__Activity__
Reproduce the data below line by line, from its first line to the line with "TEATRO DE TÍTERES (970, 1358)", both included, and nothing past that point.

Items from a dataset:

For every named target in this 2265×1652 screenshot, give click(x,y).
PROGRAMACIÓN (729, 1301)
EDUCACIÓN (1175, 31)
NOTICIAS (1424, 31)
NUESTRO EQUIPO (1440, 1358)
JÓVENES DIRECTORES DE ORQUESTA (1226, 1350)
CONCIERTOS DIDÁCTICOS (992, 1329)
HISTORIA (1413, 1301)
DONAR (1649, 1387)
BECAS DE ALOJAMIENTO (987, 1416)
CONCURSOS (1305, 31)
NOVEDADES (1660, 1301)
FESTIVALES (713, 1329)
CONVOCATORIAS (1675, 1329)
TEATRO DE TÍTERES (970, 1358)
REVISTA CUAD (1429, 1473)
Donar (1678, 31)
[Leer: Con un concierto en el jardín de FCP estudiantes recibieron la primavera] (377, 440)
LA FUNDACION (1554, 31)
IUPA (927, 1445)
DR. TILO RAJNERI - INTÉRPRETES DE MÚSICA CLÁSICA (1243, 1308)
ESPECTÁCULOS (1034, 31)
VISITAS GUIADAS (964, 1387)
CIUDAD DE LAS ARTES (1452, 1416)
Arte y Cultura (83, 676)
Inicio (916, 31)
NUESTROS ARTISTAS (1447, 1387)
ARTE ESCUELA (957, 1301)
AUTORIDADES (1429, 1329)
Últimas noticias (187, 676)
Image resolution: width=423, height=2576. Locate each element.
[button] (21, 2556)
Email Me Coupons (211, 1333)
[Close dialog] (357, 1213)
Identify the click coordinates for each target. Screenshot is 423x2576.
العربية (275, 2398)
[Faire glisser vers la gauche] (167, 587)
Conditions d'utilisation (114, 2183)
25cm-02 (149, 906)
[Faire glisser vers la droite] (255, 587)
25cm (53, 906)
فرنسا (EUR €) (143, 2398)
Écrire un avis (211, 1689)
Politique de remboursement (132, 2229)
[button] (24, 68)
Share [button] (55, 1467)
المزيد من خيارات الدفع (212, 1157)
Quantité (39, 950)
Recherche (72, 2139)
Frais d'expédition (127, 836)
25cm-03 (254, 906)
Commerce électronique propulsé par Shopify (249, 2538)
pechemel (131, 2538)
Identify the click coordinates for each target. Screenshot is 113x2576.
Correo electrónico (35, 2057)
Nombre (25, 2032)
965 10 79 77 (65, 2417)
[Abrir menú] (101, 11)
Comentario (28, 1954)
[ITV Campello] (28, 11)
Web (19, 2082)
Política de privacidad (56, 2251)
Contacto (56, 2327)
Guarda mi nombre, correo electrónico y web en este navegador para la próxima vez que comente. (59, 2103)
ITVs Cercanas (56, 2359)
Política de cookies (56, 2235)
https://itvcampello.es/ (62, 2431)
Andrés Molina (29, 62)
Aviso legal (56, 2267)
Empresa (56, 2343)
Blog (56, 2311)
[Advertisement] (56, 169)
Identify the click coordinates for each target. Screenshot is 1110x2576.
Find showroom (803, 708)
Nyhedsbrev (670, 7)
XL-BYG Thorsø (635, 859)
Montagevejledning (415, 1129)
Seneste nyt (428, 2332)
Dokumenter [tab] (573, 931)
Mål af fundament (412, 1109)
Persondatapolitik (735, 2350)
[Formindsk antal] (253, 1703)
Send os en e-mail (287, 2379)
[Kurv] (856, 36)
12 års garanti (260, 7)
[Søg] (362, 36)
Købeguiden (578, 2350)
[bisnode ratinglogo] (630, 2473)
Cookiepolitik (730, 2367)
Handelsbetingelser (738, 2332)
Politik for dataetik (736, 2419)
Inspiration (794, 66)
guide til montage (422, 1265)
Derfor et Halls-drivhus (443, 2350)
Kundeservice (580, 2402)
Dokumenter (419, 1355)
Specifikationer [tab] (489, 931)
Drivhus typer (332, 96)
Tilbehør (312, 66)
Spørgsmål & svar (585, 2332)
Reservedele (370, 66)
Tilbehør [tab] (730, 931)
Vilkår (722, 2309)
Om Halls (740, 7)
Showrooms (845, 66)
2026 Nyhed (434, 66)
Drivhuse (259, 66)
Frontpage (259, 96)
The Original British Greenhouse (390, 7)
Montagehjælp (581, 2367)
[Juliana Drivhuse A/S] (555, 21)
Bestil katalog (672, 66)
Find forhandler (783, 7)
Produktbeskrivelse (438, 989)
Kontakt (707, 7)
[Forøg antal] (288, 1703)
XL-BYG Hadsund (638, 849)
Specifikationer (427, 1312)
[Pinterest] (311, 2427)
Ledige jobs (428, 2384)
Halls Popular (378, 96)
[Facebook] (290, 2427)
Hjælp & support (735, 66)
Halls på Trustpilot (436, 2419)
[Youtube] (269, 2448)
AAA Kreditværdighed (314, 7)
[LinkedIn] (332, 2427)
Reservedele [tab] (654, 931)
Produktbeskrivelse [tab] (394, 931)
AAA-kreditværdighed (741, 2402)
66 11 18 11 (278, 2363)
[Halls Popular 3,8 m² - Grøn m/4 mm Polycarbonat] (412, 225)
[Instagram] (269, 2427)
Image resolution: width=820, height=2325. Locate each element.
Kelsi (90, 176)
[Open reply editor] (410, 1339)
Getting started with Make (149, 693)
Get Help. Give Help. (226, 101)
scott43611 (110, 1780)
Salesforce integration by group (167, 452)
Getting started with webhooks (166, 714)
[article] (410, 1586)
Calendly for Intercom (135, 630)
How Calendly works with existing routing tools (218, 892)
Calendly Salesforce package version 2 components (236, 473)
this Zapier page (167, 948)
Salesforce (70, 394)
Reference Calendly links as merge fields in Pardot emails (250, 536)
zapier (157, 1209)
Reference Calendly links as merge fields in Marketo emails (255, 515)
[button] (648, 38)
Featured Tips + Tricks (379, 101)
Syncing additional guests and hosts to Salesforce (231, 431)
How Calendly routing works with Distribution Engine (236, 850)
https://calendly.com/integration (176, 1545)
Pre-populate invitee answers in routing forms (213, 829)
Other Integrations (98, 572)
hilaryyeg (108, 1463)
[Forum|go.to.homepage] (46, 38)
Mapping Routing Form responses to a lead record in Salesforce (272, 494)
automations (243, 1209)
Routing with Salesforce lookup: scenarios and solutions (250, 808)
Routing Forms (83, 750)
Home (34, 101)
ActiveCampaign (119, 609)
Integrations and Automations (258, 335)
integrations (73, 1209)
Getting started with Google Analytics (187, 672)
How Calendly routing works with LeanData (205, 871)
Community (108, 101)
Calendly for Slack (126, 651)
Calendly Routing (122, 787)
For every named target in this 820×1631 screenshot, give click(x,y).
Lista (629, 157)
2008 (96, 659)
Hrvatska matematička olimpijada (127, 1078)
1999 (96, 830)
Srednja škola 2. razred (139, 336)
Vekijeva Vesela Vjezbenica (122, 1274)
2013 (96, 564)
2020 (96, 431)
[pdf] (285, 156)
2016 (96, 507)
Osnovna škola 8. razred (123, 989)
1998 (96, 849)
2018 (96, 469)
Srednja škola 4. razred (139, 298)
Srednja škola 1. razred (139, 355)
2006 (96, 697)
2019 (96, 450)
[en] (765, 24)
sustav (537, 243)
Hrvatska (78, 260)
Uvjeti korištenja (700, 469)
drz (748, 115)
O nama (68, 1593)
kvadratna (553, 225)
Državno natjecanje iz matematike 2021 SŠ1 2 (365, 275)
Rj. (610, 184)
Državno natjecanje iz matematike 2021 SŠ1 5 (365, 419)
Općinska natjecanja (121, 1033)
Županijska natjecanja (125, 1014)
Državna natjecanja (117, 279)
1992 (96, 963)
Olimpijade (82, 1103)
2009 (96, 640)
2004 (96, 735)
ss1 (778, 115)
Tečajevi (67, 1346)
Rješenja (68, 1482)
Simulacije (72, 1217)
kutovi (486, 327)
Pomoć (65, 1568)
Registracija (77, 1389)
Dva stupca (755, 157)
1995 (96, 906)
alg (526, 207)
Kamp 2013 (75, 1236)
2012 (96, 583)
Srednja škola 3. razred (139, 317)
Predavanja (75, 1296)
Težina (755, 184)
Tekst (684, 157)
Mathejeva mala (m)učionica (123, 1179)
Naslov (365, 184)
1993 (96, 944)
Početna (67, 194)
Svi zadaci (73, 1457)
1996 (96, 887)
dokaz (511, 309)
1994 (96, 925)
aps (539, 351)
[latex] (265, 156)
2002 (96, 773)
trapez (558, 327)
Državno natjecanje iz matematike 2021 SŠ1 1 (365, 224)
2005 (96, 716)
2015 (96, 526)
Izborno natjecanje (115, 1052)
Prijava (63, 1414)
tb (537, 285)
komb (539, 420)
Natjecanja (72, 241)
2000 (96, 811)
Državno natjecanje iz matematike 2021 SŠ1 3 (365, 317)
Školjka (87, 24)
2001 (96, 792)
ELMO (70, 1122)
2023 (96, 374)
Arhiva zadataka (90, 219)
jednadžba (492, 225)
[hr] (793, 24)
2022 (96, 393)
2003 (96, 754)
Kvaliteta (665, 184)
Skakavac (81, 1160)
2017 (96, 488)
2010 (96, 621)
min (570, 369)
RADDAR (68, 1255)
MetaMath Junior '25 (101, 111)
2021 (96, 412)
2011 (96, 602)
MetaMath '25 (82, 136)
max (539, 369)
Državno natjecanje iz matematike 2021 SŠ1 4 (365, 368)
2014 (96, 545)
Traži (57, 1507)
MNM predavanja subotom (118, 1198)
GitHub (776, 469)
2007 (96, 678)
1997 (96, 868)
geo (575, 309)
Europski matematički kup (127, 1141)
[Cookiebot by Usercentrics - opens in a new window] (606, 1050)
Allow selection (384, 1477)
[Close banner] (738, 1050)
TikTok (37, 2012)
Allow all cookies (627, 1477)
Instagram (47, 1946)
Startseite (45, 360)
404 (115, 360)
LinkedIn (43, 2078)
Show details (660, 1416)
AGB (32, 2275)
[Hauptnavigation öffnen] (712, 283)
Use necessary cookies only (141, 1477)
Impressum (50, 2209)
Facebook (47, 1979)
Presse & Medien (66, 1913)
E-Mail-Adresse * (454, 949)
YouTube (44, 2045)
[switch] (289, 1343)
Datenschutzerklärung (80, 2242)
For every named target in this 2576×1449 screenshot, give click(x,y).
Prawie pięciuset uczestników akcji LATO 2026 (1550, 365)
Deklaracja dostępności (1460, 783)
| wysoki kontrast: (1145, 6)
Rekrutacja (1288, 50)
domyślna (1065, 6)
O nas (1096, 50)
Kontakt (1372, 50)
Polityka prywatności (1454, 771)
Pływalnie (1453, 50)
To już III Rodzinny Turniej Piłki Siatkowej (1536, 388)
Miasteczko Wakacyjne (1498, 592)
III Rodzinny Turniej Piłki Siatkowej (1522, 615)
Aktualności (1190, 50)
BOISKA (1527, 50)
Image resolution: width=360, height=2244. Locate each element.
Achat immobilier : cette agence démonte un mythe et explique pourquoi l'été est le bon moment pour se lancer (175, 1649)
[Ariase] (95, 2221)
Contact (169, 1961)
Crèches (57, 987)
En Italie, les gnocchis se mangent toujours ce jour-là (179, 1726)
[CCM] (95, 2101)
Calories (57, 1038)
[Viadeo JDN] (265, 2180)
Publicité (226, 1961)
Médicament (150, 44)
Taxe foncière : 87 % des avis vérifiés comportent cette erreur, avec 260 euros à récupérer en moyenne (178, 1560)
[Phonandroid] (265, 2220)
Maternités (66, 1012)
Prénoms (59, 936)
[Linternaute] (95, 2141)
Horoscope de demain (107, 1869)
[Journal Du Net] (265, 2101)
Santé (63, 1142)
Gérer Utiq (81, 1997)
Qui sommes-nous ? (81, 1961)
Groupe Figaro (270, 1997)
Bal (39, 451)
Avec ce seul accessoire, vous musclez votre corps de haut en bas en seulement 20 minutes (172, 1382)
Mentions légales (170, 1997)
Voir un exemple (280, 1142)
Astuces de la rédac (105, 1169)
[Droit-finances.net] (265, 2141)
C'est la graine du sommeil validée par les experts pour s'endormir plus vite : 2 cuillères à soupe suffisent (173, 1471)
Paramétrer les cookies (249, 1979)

__Result__
For every named target in this 2265×1652 screenshot, give click(x,y).
PROGRAMACIÓN (729, 1301)
EDUCACIÓN (1175, 31)
NOTICIAS (1424, 31)
NUESTRO EQUIPO (1440, 1358)
JÓVENES DIRECTORES DE ORQUESTA (1226, 1350)
CONCIERTOS DIDÁCTICOS (992, 1329)
HISTORIA (1413, 1301)
DONAR (1649, 1387)
BECAS DE ALOJAMIENTO (987, 1416)
CONCURSOS (1305, 31)
NOVEDADES (1660, 1301)
FESTIVALES (713, 1329)
CONVOCATORIAS (1675, 1329)
TEATRO DE TÍTERES (970, 1358)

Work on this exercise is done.